No, using the black market exchange rate, one should actually divided those numbers by 4 or 5 to come to a realistic representation. If one does so, then the currently cheap valuation of EAc (P/B 0.46, P/E 7 for 2012) suddenly look at lot different. Calculation with 30 Bolivar per USD, EAc would not have made a profit in 2012 and P/B would be around 1.
So this is an important lesson here: For any company having significant exposures in a hyperinflationary environment, one should not look at the “officially translated” earnings but recalculate at more realistic black market rates.
The company itself seems to be very shareholder friendly. Clearly, many investors would like the Santa Fe business but less the Venezuelan operations. On their website they state the following:
EAC strategy towards 2016
The overriding aim of the EAC Group is in the course of the coming years to develop its two businesses, Santa Fe Group and Plumrose in Venezuela, into strong and independent businesses; each with a size and scale sufficient to attract international investors and to become independent, listed companies.

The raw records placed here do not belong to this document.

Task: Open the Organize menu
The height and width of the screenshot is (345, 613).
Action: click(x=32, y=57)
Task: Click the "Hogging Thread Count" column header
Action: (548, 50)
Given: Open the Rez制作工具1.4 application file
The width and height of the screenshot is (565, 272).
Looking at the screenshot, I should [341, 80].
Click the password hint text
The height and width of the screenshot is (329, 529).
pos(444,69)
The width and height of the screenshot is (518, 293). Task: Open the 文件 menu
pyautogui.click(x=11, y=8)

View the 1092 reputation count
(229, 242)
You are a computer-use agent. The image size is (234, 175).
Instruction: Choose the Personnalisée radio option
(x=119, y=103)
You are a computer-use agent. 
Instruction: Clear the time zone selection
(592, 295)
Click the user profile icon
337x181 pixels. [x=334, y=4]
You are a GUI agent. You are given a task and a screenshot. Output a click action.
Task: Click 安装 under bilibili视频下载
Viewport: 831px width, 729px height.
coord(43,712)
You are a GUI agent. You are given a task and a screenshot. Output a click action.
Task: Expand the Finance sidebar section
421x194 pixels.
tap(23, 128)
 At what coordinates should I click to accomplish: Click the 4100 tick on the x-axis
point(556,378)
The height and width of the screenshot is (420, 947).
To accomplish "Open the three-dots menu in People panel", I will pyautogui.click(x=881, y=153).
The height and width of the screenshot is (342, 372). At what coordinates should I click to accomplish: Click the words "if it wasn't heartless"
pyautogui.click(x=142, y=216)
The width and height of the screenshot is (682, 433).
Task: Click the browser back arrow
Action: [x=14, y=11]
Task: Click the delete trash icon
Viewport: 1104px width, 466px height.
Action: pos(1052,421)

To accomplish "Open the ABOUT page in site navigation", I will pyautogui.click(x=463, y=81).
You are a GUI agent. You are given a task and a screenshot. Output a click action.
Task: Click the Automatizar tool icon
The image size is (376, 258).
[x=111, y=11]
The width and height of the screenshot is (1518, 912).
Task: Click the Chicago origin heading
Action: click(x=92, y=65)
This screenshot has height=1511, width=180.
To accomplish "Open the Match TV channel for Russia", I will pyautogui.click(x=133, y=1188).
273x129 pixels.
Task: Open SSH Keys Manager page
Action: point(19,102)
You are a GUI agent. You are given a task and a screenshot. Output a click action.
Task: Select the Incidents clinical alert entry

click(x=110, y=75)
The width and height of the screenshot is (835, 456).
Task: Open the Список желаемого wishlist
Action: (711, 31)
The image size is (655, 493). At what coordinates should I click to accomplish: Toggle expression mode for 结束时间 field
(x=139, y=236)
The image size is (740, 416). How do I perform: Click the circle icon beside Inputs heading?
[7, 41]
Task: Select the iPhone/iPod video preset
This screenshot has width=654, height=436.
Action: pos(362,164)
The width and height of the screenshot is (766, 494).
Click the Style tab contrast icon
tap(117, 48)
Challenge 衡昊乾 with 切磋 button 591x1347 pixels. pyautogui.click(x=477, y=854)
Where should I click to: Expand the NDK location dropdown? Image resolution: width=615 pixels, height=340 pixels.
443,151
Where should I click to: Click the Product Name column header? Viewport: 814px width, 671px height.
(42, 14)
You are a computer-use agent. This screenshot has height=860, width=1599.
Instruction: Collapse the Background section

So this is quite unusual. Many companies just want to become as big as possible. Here, it looks like that they really want to maximise value. This could also be a spin off opportunity at some point in time
The stock price has seen better days:
So it looks like that there is not too much optimism priced in at the moment (or too much optimism in the past). The stock price most likely also reflects that Santa Fe is currently struggling due to the BRIC slow down.
All in all, EAC is not only a “strange” stock but also an interesting stock. Although both subsidiaries are struggling, I see some “real option” value here. The Santa Fe business, if the execute as planned, is worth more or less the whole market cap at the moment. Therefore, Plumrose, the Venezuelan pork producer is like a “free” option betting on a better future for Venezuela. This future is highly uncertain, but some positive signs are also visible.
I do not know any other way to invest in Venezuela apart from Government bonds which have their own issues if one wants to bet on some kind of recovery like we have seen in neighbouring Colombia.
On the other hand, Santa Fe is definitely negatively impacted by the slow down in the BRIC and commodities world. So it will need sometime until this potential value could be unlocked.
For the time being, I will however NOT buy the stock but watch developments closely.If Santa Fe really recovers I will establish a position.
Nevertheles, keep in mind that this is not a typical “margin of safety” kind of stock. This is more like “ray Delio style risky but cheap “real option” investment with relatively uncorelated specific risks.